Grasshoppers are jumping insects that can be found in a wide variety of habitats. They occur in large numbers in semi-arid areas, grasslands, and lowland tropical forests. These insects are able to change their characteristics to form swarms, which include color and behavior.
There are around eleven thousand grasshopper species in the world with more being discovered. We have listed the forty most common grasshoppers in Texas from the most common to least common. Continue reading to find out more.
The most common grasshoppers you will encounter in Texas include:
Table of Contents
1. Differential Grasshopper
The Differential grasshopper (Melanoplus differentialis) is found throughout Northern Mexico and the Central United States. It is considered a pest that grows to 50mm in females and 37mm in males.
These grasshoppers are brown or green in color, the color darkens with age. You may see a pattern of inverted chevrons on the hind femur and a yellow tibia with black spikes. Their antennae are yellow or a red/yellow color.
They can be found throughout most of the United States, but not in the northwest. They are usually encountered in grasslands and heavily weeded areas, as well as urban areas. They do not migrate but will travel miles to find food.
2. Obscure Bird Grasshopper
This grasshopper (Schistocerca obscura) is referred to as a subspecies of Salutacea and is not easy to tell apart from other members of the family.
These grasshoppers are common in the open woodlands and fields in the southern United States including Florida, Texas, New Mexico, Arizona, and Pennsylvania.
These short-horned grasshoppers are often seen visiting flowers, especially goldenrods.

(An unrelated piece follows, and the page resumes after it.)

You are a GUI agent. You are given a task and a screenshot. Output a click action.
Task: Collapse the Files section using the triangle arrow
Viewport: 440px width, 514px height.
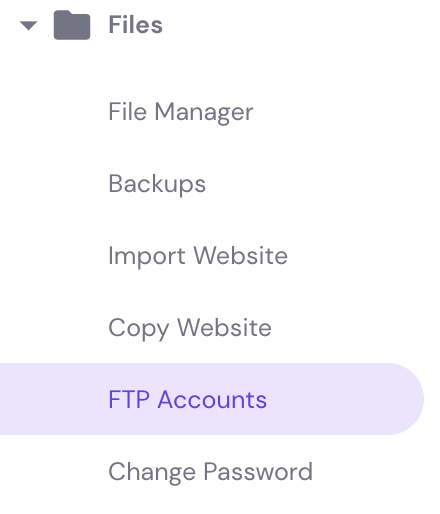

Males can grow to 45mm and females to 65mm. They are green with gray to red/brown fore wings and green, yellow or white knees.
3. Green-striped Grasshopper
The green striped grasshoppers (Chortophaga viridifasciata) are common throughout North America. They prefer moist habitats and are often found near hay meadows, sunny grass areas, roadsides, and pastures.
These grasshoppers can grow to 38mm for females and 30mm for males. Males are brown, while females tend to be green. Male green-striped grasshoppers have thicker legs and heads when compared to females, while females have thicker and longer abdomens.
They have yellow wings with smokey coloration at the tips and a green to brown stripe close to the front wing border.
4. American Bird Grasshopper
The American bird grasshopper (Schistocerca americana) is native to North America and they occasionally have localized outbreaks. These are large grasshoppers with males growing to 4.5cm and females to 5.5cm in length.
They are yellow to brown in color with pale wings that have brown spots. Nymphs can range in color from yellow or red to green with black pattern marketings. The black pattern is influenced by temperature.
5. Short-winged Green Grasshopper
The short-winged green grasshopper (Dichromorpha viridis) is a medium-sized short-horned grasshopper that can grow to 26.5mm in body length. They are mostly green with a dorsally slanted face.
You may encounter these grasshoppers in grass that is less than knee length, fields, roadsides, pastures, wooded areas, on the edge of ponds, and near lakes.
6. Admirable Grasshopper
The admiral grasshopper (Syrbula admirabilis) is usually found in dry grass with males growing to 31mm and females to 49mm. They have a slanted face and long, slender hind legs. The threat-like antennae on the males have an expanded tip.
The females are green to brown in color, while males appear more black. The fore wings have a wavy pattern on them, which is visible when folded. While the males are good flyers, the females tend to leap in order to escape predators.
7. Aztec Spur-throated Grasshopper
The Aztec spur-throated grasshopper (Aidemona azteca) belongs to the Acrididae family with nymphs being brightly colored in reds, blacks, and yellows. They are excellent jumpers. Adults tend to blend in with their environment, as their bright colors fade with age.
These grasshoppers are found in the mountains of Trans-Pecos, Texas.
8. Ponderous Spur-throat Grasshopper
The Ponderous spur throated grasshopper (Melanoplus ponderosus) is a member of the short-horned grasshopper family and is the most common grasshopper you will encounter in North America. It is known for the damage it causes to crops.
These grasshoppers are yellow, green, or orange with shades of red or brown. In some cases, the body is beautifully colored with spots, bands, and blotches. They have short antennae.
This grasshopper is a common visitor to open meadows and fields. Their diet is made up of grass.
9. Spotted Bird Grasshopper
The male spotted bird grasshopper (Schistocerca lineata) can grow to 50mm with females growing to 69mm. These yellow, brown, or green colored grasshoppers are darker on the top side with a pale stripe down the back of their head and pronotum.
There is usually a row of black dots on the abdomen. They have long antennas. They are widely distributed and common in Texas where you may encounter them in sunny and sandy areas, including riparian areas, ditch banks, and shrubland.
10. Two-striped Mermiria
The two-striped mermiria (Mermiria bivittata) is a short-horned grasshopper with long wings and a sword-shaped antenna. They have slanted faces and a pale brown to yellow body. There is a dark brown to black colored stripe from the back of the eye to the fore wings.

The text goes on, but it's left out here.